▶ **Exercise task**
Answer these questions from the hyper-threading forum thread below, one answer per line.
1. What cache hit rate does Intel hope for?
2. What did the Sun SPARC lack 10 years ago?
3. How many transistors will chips have next year?

OK... I misunderstood your comment in that regard.  However, something you
probably didn't think about.  _all_ registers don't need to be replicated.

For example, some of the MSR stuff _can't_ be replicated.  How could you tell
one logical cpu to handle this block of memory in one way, and another logical
cpu to handle this block of memory in another way, when both use the samw
cache, etc.  But in the general case, you are certainly right that multiple
logical cpus require separate "states" for the most part.


>
>What I'm trying to say is that you won't need a huge rename space, but other
>things grow fast. SSE is big, and I don't think it's renamed either. It's slow
>because it requires

OK... we agree there..

However, remember one point.   10 years ago architects were asking "what can
we eliminate to make this cpu fit into X transistors?"  Today they are asking
"what can we do with all these transistors?"  10 years ago the sun sparc didn't
have integer multiply/divide.  Today we have FPUS with sine, cosine, etc.  Next
year chips will have 100M transistors.  Taking 5M for a megabit of SRAM won't
raise any eyebrows I'll wager.  :)


>
>>>>>>>The other argument worth making is that HT will hit diminishing returns very
>>>>>>>quickly. It -may- not even be worth going to quad-HT. The main reason why HT
>>>>>>>gets any performance gains is because two threads don't fully utilize the CPU's
>>>>>>>execution capacity. It is convenient when a cache miss occurs because one thread
>>>>>>>can utilize the full capacity of the processor, but across -most- applications
>>>>>>>that is rare. Additionally, the processor has the ability to speculatively fetch
>>>>>>>data and code. Cache misses are rare.
>>>>>>
>>>>>>They aren't rare.  And you aren't thinking the math thru.  Intel hopes for 95%
>>>>>>hits.
>>>>>>That leaves 5% misses.  And for each miss, we sit for 400 clocks or so waiting.
>>>>>>IE
>>>>>>one out of every 20 accesses misses, and the slowdown is tremendous.  HT fills
>>>>>>in
>>>>>>those long idle periods pretty well and going to 4 or 8 should not hit any
>>>>>>asymptote
>>>>>>assuming they can feed micro-ops to the core quickly enough...

▶ **Data lines**

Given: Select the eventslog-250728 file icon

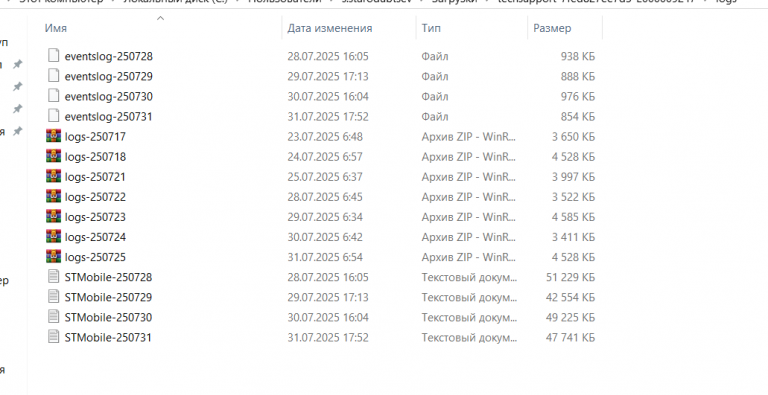Looking at the screenshot, I should point(53,55).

▶ **Task answer**
1. 95%
2. Integer multiply/divide
3. 100M